Alcohol Consumption and Bone Response to Estrogen Replacement 

Two studies assessed the effect of alcohol consumption on bone response to estrogen therapy. One prospective cohort study found that estrogen therapy was independently associated with a 74% lower risk of hip fracture (RR 0.36 [95% CI, 0.14-0.90]) among women who consumed 1 drink or more per day, compared with abstainers.49 The other was a nested case-control study that defined cases (“good” responders) as women who gained more bone density during 5 years of follow-up than the upper 95th percentile of an untreated group.45 After adjustment for multiple potential confounders, alcohol intake was independently associated with being a “good” responder to estrogen therapy.

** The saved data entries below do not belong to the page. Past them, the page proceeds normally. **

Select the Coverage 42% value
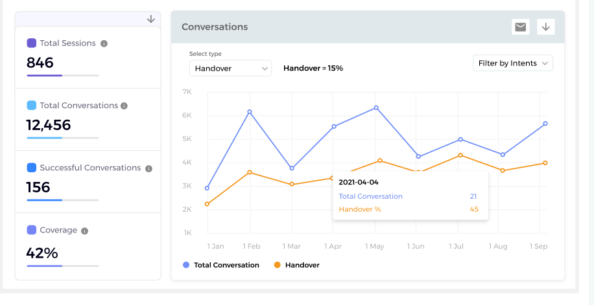 click(x=42, y=253)
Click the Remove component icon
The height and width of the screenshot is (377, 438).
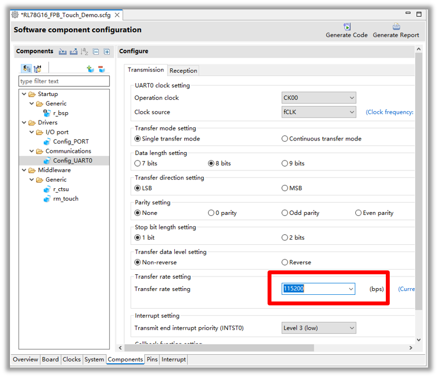(102, 69)
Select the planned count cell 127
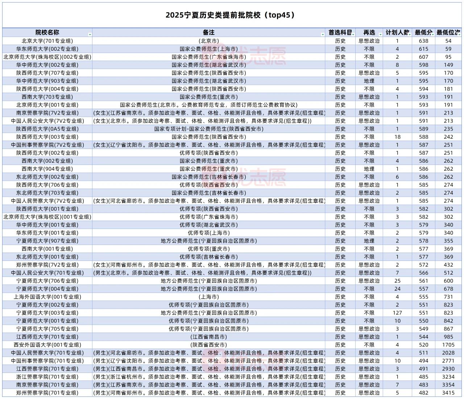This screenshot has height=399, width=464. tap(397, 313)
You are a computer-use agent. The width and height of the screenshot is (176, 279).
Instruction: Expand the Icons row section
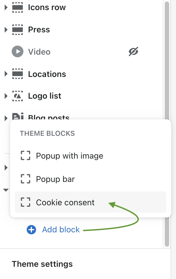[x=6, y=8]
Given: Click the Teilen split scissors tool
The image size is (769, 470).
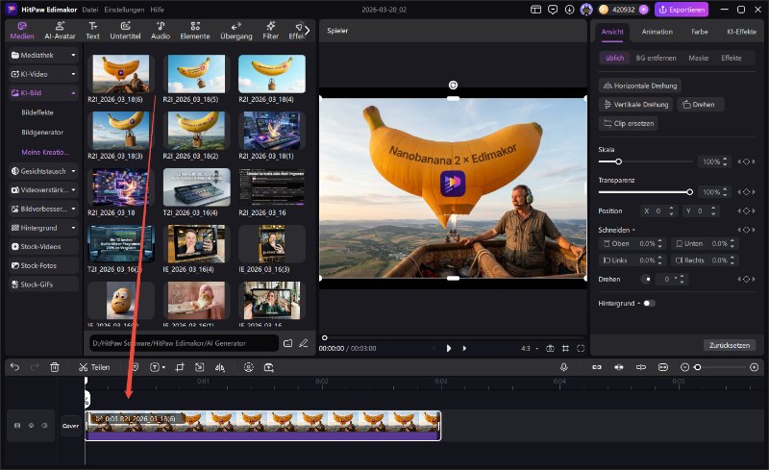Looking at the screenshot, I should 94,367.
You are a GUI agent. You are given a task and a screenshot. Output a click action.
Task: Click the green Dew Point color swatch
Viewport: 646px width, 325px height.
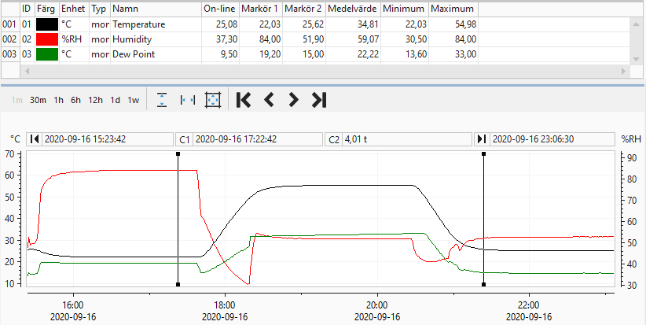pos(46,54)
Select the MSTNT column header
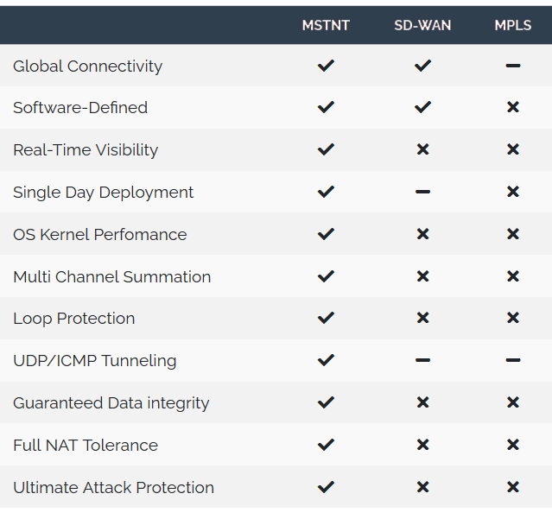552x519 pixels. click(326, 25)
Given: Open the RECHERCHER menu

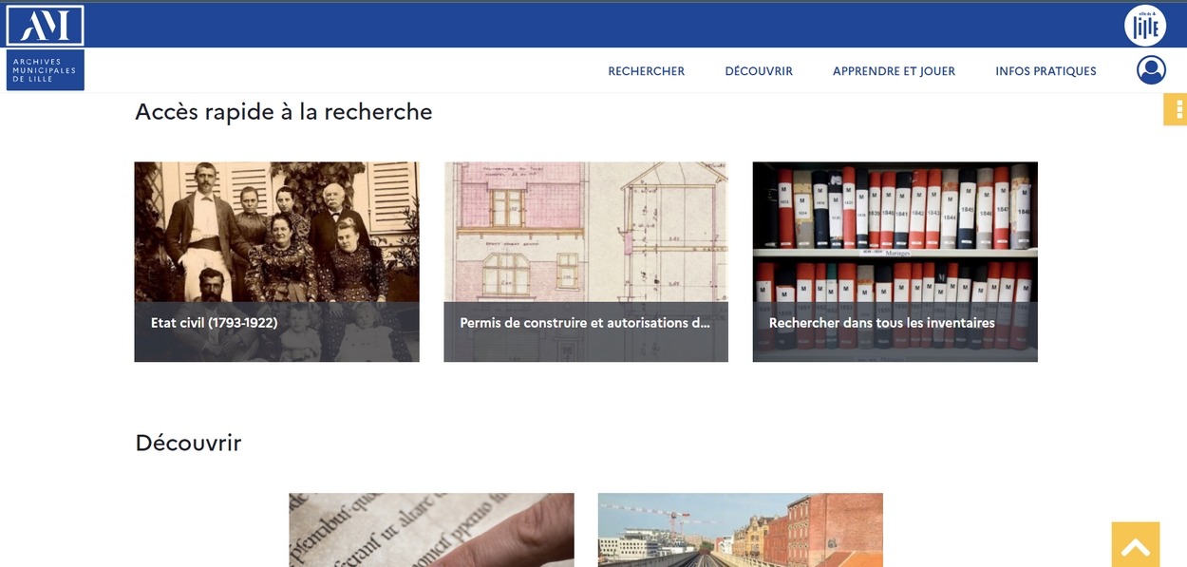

Alcohol Consumption and Markers of Bone Remodeling 

Markers of Bone Formation 

Osteocalcin, a vitamin K-dependent protein synthesized by osteoblasts, is widely used as a clinical marker of bone formation. In 6 experimental studies of heavy drinkers (7-16 drinks per day), the subjects served as their own controls. Osteocalcin levels were measured before and after periods of abstinence ranging from 7 days to 2 years.8, 50, 51, 52, 53, 54 All studies found that osteocalcin increased significantly after abstinence.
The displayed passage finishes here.